*Text*
▬▬▬▬▬▬

POLICE chiefs are bracing themselves for a potential surge in reports of crime when Scotland starts to move out of lockdown.

Overall recorded offending plummeted when people were ordered to stay at home in March.

But senior officers suspect some crimes, especially those committed in homes or online, may only come to light when wider public services get back in to full operation.

Teachers, for example, would routinely notice and report concerns about child wellbeing

– but this is hard to do when schools are largely closed.

Officers also fear many older people forced on to cyberspace for the first time by the lockdown may only discover they have fallen victim to online criminals when they are finally reunited with their friends and families.

Police believe the the loosening of stay-at-home restrictions will now see a pent-up demand for investigations.

Deputy Chief Constable Malcolm Graham said yesterday: “We have a concern there will

be a surge of reporting as

lockdown eases.”

Mr Malcolm leads Police Scotland’s response to Covid-18, Operation Talla, and, along with other senior officers, has been rejigging the force to ensure pandemic restrictions are

being followed.

However, speaking in a virtual meeting of the Scottish Police Authority by video link, Mr Graham said officers who handle child welfare, and those who investigate sex and domestic crimes, had not been redeployed.

And he stressed the force’s capacity to investigate cybercrime had been “enhanced”.

Senior officers are concerned about elderly people, in particular, being defrauded on the internet.

This reflects wider concerns that there will be crimes taking place in the private and virtual realms

– often the hardest to tackle

– that are going unnoticed under the lockdown.

Mr Graham said overall demand for police services – and much of what the force deals with is not crime – had fallen in the early period of the Covid-19 restrictions “because of the nature and way people lived their lives”.

He added: “Over the last three weeks more routine demands have been increasing again.

“We are seeing some crimes get back to what might be expected.

“At the moment demand is high.”

Chief Constable Iain Livingstone, in his formal report to the SPA, said the official count of domestic abuse cases had been “marginally down” since the lockdown.

He added: ‘However, we consider these figures conceal some suppressedvulnerability and risk.”

Concern over the welfare of some children has been increasing as the lockdown has continued.

In written evidence to MSPs, the National Society for the Prevention of Cruelty to Children Scotland also warned officials to prepare for the lockdown being eased.

It said: “As well as working to ensure victims are being identified and supported during the lockdown, the Scottish Government must start planning for the future, when children start to return to school and have more contact with teachers, health workers and other adults.

“The experience of other countries suggests that, once the stay-at- home measures are eased, there is potential for a significant increase in police reports, referrals, demand for support services and cases going to court.”

As The Herald reported yesterday, calls to domestic abuse help lines have doubled under the lockdown.

▬▬▬▬▬▬

*Information*
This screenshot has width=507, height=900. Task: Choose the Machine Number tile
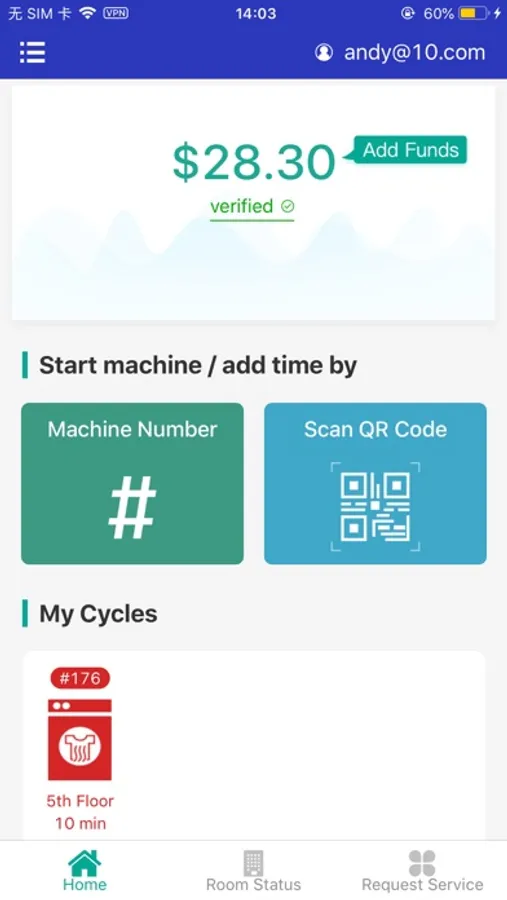[x=133, y=483]
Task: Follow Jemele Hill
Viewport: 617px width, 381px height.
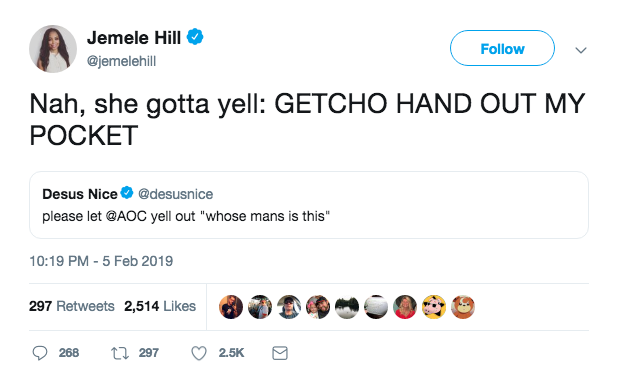Action: pyautogui.click(x=502, y=48)
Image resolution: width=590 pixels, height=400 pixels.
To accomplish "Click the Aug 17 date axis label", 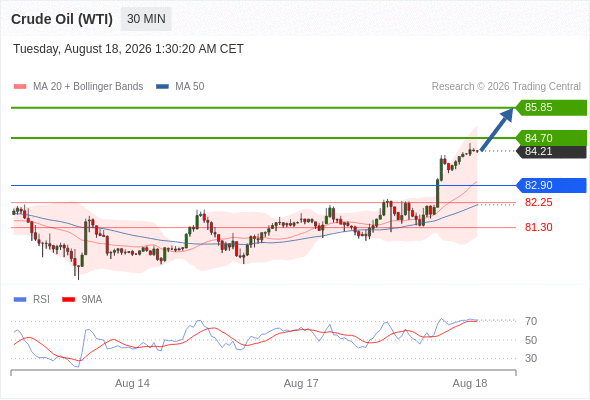I will click(x=301, y=383).
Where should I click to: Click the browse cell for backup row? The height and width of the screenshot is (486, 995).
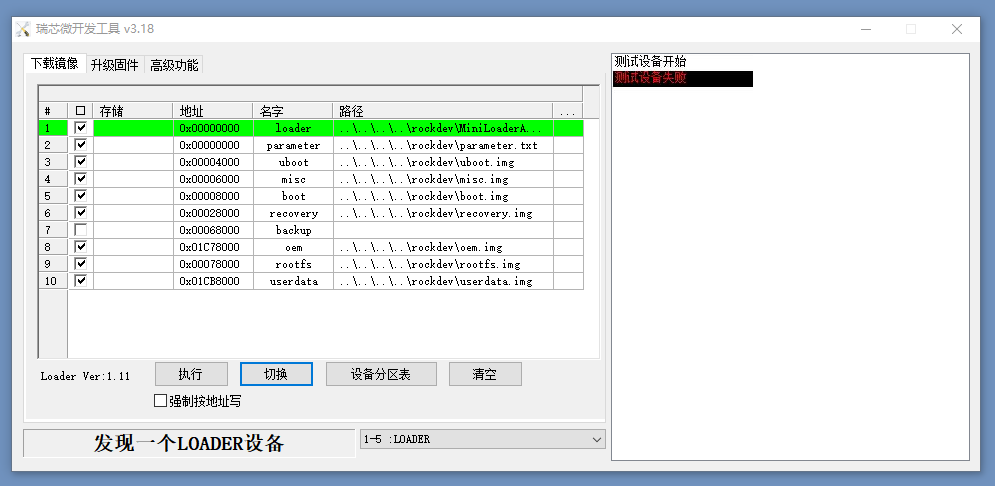click(568, 230)
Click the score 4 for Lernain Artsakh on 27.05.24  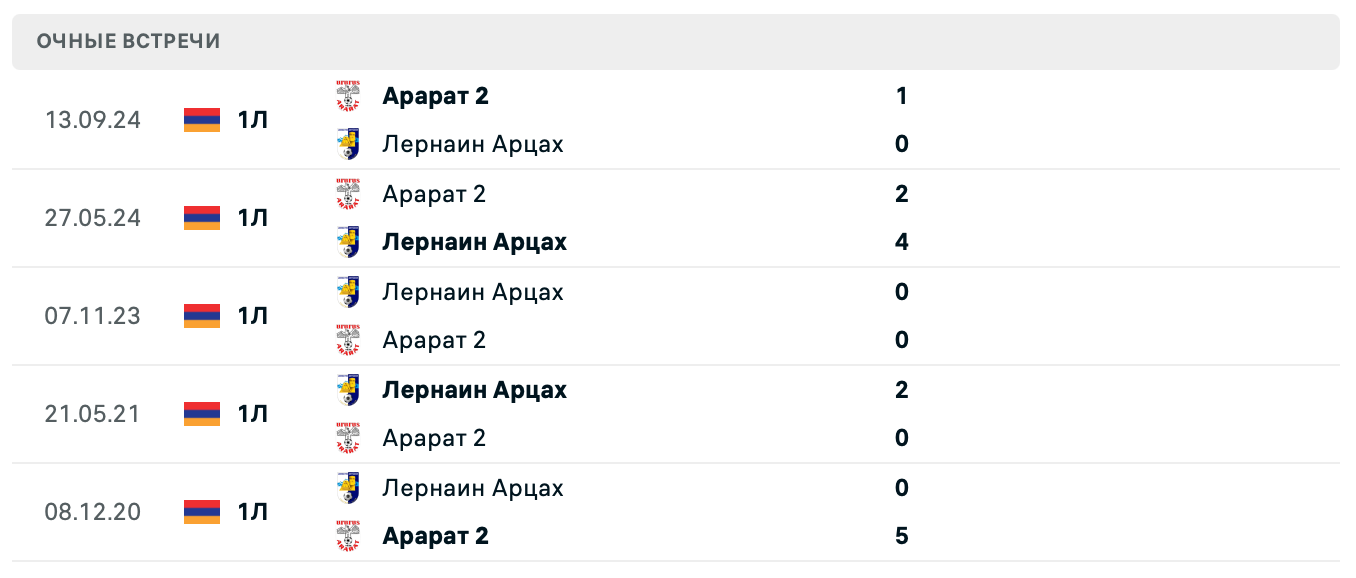901,241
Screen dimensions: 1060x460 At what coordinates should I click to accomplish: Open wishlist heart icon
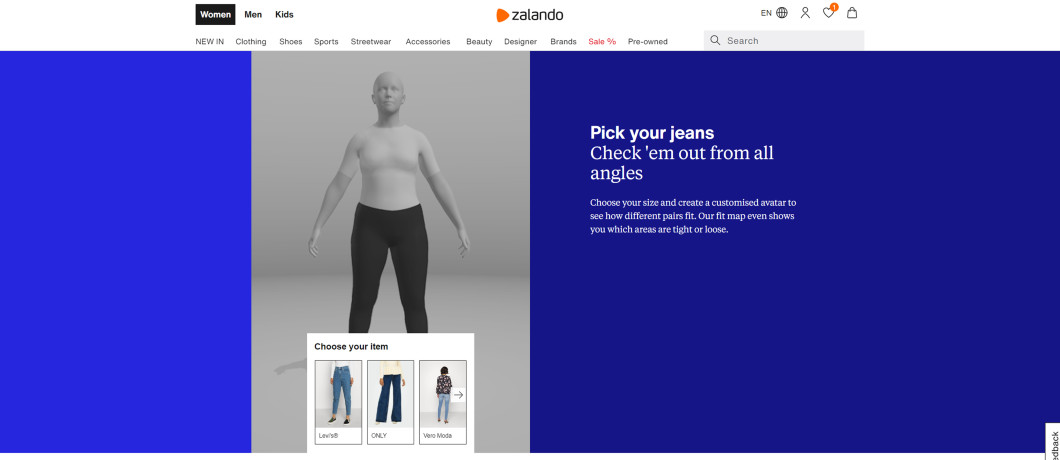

▬▬▬▬▬▬

*Work order*
Please state how Chief Constable Iain Livingstone described the official count of domestic abuse cases since the lockdown, according to the article on Scottish policing and the lockdown.

*Response*
He said the count had been "marginally down" since the lockdown.